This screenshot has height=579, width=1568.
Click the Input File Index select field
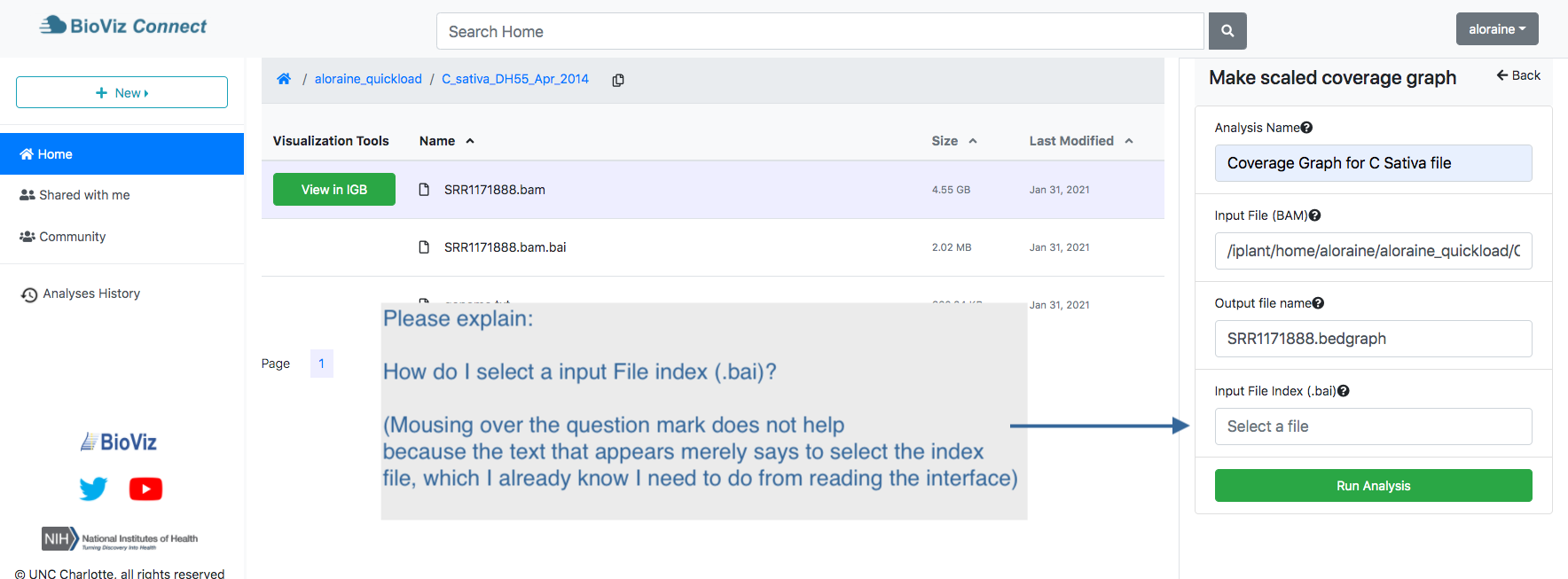pyautogui.click(x=1373, y=426)
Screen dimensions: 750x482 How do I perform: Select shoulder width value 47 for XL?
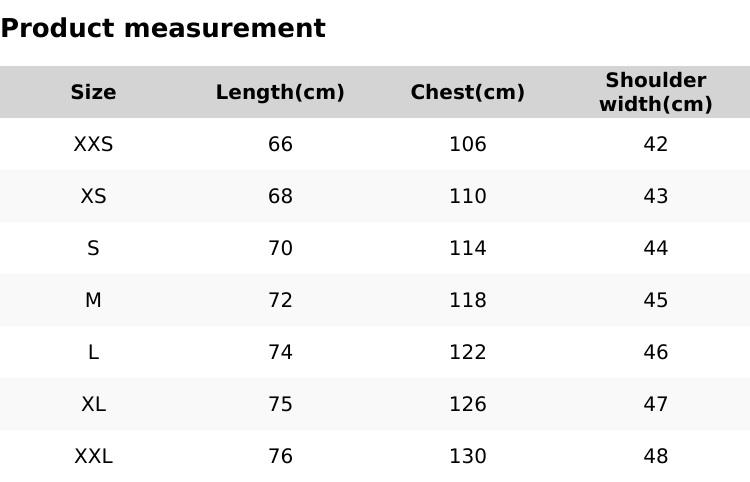[x=655, y=404]
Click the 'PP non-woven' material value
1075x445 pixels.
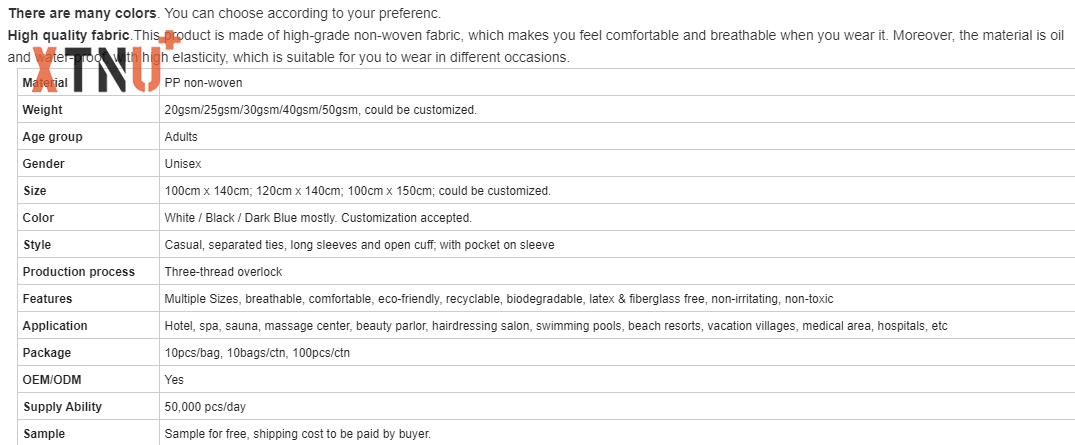203,83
____________________
Work to complete: Select each line of the items above that contains the string "value", and copy those lines. Case counts.

Task solution:
Screen dimensions: 750x482 How do I perform: Select shoulder width value 47 for XL?
Click the 'PP non-woven' material value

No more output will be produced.